● **What the task asks**
Copy the following listing verbatim, every line unchanged.

(Target position listing)
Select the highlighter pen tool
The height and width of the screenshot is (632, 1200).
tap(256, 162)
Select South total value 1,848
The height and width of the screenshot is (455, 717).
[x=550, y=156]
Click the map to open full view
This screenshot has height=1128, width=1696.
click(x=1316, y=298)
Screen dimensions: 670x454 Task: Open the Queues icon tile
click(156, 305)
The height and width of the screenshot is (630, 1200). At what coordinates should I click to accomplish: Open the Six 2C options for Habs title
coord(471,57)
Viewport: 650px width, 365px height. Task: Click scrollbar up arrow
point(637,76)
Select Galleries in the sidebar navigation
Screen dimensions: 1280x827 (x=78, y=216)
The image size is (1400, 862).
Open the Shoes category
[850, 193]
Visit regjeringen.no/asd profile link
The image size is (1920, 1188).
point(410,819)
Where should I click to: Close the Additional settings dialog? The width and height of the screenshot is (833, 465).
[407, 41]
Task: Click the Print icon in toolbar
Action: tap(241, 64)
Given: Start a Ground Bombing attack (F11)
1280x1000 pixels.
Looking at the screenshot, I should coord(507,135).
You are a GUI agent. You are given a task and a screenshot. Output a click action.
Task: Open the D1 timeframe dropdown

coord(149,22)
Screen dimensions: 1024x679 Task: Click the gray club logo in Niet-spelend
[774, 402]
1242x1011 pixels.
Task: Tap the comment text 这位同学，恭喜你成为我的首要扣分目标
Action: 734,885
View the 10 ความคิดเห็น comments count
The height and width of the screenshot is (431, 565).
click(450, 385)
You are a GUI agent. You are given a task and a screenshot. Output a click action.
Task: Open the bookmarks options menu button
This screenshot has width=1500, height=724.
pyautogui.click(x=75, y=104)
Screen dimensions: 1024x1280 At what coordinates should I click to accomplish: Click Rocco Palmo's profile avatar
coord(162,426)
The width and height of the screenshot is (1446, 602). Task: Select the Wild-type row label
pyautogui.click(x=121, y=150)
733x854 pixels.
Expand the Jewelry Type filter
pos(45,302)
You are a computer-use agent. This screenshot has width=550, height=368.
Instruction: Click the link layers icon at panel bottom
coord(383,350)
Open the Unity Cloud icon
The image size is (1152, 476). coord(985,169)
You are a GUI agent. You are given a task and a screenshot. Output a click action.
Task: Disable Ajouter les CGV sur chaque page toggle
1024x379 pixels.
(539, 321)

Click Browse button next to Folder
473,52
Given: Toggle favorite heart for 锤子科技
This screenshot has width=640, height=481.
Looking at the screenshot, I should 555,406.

● **Expected answer**
Select the highlighter pen tool
The height and width of the screenshot is (632, 1200).
tap(256, 162)
Select South total value 1,848
The height and width of the screenshot is (455, 717).
[x=550, y=156]
Click the map to open full view
This screenshot has height=1128, width=1696.
click(x=1316, y=298)
Screen dimensions: 670x454 Task: Open the Queues icon tile
click(156, 305)
The height and width of the screenshot is (630, 1200). At what coordinates should I click to accomplish: Open the Six 2C options for Habs title
coord(471,57)
Viewport: 650px width, 365px height. Task: Click scrollbar up arrow
point(637,76)
Select Galleries in the sidebar navigation
Screen dimensions: 1280x827 (x=78, y=216)
The image size is (1400, 862).
Open the Shoes category
[850, 193]
Visit regjeringen.no/asd profile link
The image size is (1920, 1188).
point(410,819)
Where should I click to: Close the Additional settings dialog? The width and height of the screenshot is (833, 465).
[407, 41]
Task: Click the Print icon in toolbar
Action: tap(241, 64)
Given: Start a Ground Bombing attack (F11)
1280x1000 pixels.
Looking at the screenshot, I should coord(507,135).
You are a GUI agent. You are given a task and a screenshot. Output a click action.
Task: Open the D1 timeframe dropdown

coord(149,22)
Screen dimensions: 1024x679 Task: Click the gray club logo in Niet-spelend
[774, 402]
1242x1011 pixels.
Task: Tap the comment text 这位同学，恭喜你成为我的首要扣分目标
Action: 734,885
View the 10 ความคิดเห็น comments count
The height and width of the screenshot is (431, 565).
click(450, 385)
You are a GUI agent. You are given a task and a screenshot. Output a click action.
Task: Open the bookmarks options menu button
This screenshot has width=1500, height=724.
pyautogui.click(x=75, y=104)
Screen dimensions: 1024x1280 At what coordinates should I click to accomplish: Click Rocco Palmo's profile avatar
coord(162,426)
The width and height of the screenshot is (1446, 602). Task: Select the Wild-type row label
pyautogui.click(x=121, y=150)
733x854 pixels.
Expand the Jewelry Type filter
pos(45,302)
You are a computer-use agent. This screenshot has width=550, height=368.
Instruction: Click the link layers icon at panel bottom
coord(383,350)
Open the Unity Cloud icon
The image size is (1152, 476). coord(985,169)
You are a GUI agent. You are given a task and a screenshot. Output a click action.
Task: Disable Ajouter les CGV sur chaque page toggle
1024x379 pixels.
(539, 321)

Click Browse button next to Folder
473,52
Given: Toggle favorite heart for 锤子科技
This screenshot has width=640, height=481.
Looking at the screenshot, I should 555,406.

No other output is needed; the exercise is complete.